**DOCUMENT SECTION**
# Importing Pandas and DataFrame

In [None]:
import pandas as pd

In [None]:
bond = (
    pd.read_csv("C:/Users/Maverick/Documents/git/Data-Analysis-With-Pandas-And-Python/datasets/jamesbond.csv")
)

bond.head(3)

# The <code>set_index()</code> and <code>reset_index()</code> Methods

In [None]:
bond = (
    pd.read_csv("C:/Users/Maverick/Documents/git/Data-Analysis-With-Pandas-And-Python/datasets/jamesbond.csv")
)

# You can choose a key in which to use as the index for a DataFrame.
bond.set_index(keys = "Film", inplace = True)
bond.head(3)

In [None]:
# Resets the DataFrame's index back to the standard sorted numerical index.
bond.reset_index(inplace = True)
bond.head(3)

In [None]:
bond.set_index("Film", inplace = True)
bond.head(3)

In [None]:
# By default, replaces the previous index value and drops it out of memory.
bond.set_index("Year")

In [None]:
# Combining the two methods prevents the automatic drop from the DataFrame.
bond.reset_index(inplace = True)
bond.set_index("Year", inplace = True)
bond.head(3)

# Retrieve Rows by Index Label with <code>.loc[]</code> Accessor

In [None]:
# By sorting the index before accessing values, we can see a speed improvement over large datasets.
bond = (
    pd.read_csv("C:/Users/Maverick/Documents/git/Data-Analysis-With-Pandas-And-Python/datasets/jamesbond.csv",
    index_col = "Film")
)
bond.sort_index(inplace = True)
bond.head(3)

In [None]:
# Index Label must exist or you will get a Key Error.
bond.loc["Goldfinger"]
bond.loc["GoldenEye"]

In [None]:
# If there are multiple rows with the Index Label, a DataFrame will be returned.
bond.loc["Casino Royale"]

In [None]:
# The .loc[] Accessor can handle List Slices with step intervals as well.
bond.loc["Diamonds Are Forever" : "From Russia with Love"]
bond.loc["Diamonds Are Forever" : "From Russia with Love" : 2]

In [None]:
# Selects rows from "GoldenEye" to the end of the DataFrame.

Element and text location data
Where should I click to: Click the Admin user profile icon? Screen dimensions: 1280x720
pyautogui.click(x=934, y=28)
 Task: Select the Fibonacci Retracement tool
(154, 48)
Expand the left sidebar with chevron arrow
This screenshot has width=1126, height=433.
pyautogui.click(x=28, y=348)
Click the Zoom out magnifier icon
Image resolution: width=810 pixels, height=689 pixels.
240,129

**PROBLEM DESCRIPTION**
From the pandas indexing notebook, set down the passage from "# Retrieve Rows" up to and including "bond.sort_index(inplace = True)", copied word for word.

**OUTPUT FOR THIS EXERCISE**
# Retrieve Rows by Index Label with <code>.loc[]</code> Accessor

In [None]:
# By sorting the index before accessing values, we can see a speed improvement over large datasets.
bond = (
    pd.read_csv("C:/Users/Maverick/Documents/git/Data-Analysis-With-Pandas-And-Python/datasets/jamesbond.csv",
    index_col = "Film")
)
bond.sort_index(inplace = True)